In the fourth section, Kühlewind begins tracing the spiritual or cosmic origins of the will. Far from a flight without a runway, he takes us back to the essence of our humanity—our attentiveness. He states that the profaning of human life began when religions siphoned meaning into their own domain and left everyday life on a different plane. Everyday life began to be all about usefulness, manipulating the world of things, with an inevitable slide into commodification, and human life became simply a part of this useful thing-ness. The exercises in this section begin with silence and progress to meditation itself. The author presents different types of meditation: on a sentence or an image; perceptual meditations; and ends with meditation that poses a question, or meditative research. We are now at the moment when the gentle will can be seen as the fruit of all our efforts, and we are freed to be instruments—of art, of knowledge, and most importantly, of “the peace,” according to St. Francis. One is reminded here of the saints in their purest attitudes, such as St. Catherine: “All the way to God is God, for has he not said, ‘I am the Way?’” and of the words attributed to St. Francis: “Always and everywhere preach the gospel. If necessary, use words.” We have now reached the point where the exercises mean to take us: to freedom of, or gentle, will.

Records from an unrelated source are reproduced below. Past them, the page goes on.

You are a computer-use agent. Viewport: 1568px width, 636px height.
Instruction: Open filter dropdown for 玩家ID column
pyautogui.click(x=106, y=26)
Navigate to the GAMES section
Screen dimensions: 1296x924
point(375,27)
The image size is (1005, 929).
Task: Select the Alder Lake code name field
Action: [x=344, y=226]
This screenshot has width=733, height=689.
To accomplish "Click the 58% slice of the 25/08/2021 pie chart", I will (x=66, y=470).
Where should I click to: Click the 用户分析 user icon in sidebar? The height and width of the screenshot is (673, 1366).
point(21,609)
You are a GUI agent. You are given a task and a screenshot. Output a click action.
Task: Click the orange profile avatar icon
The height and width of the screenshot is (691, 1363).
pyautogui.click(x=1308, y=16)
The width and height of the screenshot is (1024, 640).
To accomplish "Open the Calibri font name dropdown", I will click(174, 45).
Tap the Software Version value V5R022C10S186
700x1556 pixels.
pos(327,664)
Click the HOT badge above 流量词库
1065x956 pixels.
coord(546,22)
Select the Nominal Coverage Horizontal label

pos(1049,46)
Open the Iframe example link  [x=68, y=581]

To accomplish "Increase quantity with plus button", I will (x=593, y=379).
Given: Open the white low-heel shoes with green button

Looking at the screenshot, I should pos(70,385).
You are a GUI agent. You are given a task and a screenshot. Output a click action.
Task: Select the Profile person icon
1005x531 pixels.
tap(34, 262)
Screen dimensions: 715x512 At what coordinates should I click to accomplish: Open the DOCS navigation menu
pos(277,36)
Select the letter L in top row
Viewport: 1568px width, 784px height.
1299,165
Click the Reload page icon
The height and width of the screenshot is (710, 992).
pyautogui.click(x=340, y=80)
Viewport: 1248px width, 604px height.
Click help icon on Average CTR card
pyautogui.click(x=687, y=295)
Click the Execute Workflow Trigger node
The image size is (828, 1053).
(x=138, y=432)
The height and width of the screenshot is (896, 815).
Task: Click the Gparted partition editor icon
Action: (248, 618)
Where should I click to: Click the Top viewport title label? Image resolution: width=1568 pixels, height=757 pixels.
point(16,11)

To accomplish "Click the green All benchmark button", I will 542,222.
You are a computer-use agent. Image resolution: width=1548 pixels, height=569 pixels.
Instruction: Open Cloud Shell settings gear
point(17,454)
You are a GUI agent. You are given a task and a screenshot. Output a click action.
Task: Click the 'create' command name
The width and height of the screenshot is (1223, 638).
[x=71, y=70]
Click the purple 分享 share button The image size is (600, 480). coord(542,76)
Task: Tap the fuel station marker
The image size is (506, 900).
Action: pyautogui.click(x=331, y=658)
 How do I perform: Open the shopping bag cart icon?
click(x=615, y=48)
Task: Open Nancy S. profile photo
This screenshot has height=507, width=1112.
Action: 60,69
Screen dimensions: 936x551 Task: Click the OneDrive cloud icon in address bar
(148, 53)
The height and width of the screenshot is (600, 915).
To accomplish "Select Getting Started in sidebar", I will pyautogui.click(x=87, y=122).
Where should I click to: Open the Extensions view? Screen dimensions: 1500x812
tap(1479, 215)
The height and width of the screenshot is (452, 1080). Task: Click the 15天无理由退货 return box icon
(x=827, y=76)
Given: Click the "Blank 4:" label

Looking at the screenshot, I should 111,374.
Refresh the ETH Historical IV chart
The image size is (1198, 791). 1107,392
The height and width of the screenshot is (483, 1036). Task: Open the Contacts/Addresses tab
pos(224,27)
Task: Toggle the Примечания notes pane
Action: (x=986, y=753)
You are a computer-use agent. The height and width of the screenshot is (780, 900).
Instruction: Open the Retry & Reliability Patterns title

The rest of the book contains further exercises and meditations, and several sections that could be studied on their own but are probably best realized after the work of the earlier chapters has prepared the reader to take them up actively. In the appendix titled “Reversal of the Will and Encountering the Power of the Logos,” Kühlewind speaks about the difference between thinking or thought and the experience of thinking, and the will and the experience of willing, with direct references to Rudolf Steiner’s Riddle of Humanity and The Philosophy of Freedom. He ends with quotes from Dante and Rilke, two of his most cherished writers. In the appendix, “Art and Knowledge,” he explores what are at first seemingly obvious differences between the two; unpacks these ideas and brings us to a childlike and playful, “gentle-willing” experience of both; and then emerges with us into a field where we are both more aware of the origins of ideas and creative expressions, and know ourselves to be capable in these realms. Indeed, the future health and existence of our world relies on our ability to be in a state of gentle willing.

Kühlewind is, above all, a teacher, guide, and traveler who stops along the road and waits for us to catch up with him. In all his books, as here, one finds not only his own careful journey explained, but also his deep respect for his readers, his conviction that we are all capable of being in a state of non-duality, neither everyday nor spiritual, simply— here. Kühlewind does not hand us anything completed, but opens a door—and sometimes puts out a hand to bring us over the threshold. If you are looking for a definition of will, or of anything else, you will be frustrated by this book—you will be asked to have an experience rather than seek definitions, and you will be invited, but not coerced. If you have the patience—and, indeed, the will—to take this journey, you will be more than pleased. I feel a sense of connectivity, of community, when I think of others across the world reading this book, working through its content, and consulting with each other about the experience—its difficulties, its joys. Indeed, in each of the many languages it may be translated into it will have a slightly different flavor, but no matter. This community of striving human beings, creating itself through individual commitment and mutual trust, may be small and not yet recognized as mighty. Perhaps this is the answer, seed-like as it is, to the question Kühlewind poses at the beginning of this book: In the face of human folly and suffering, what is to be done? We must answer that question with him.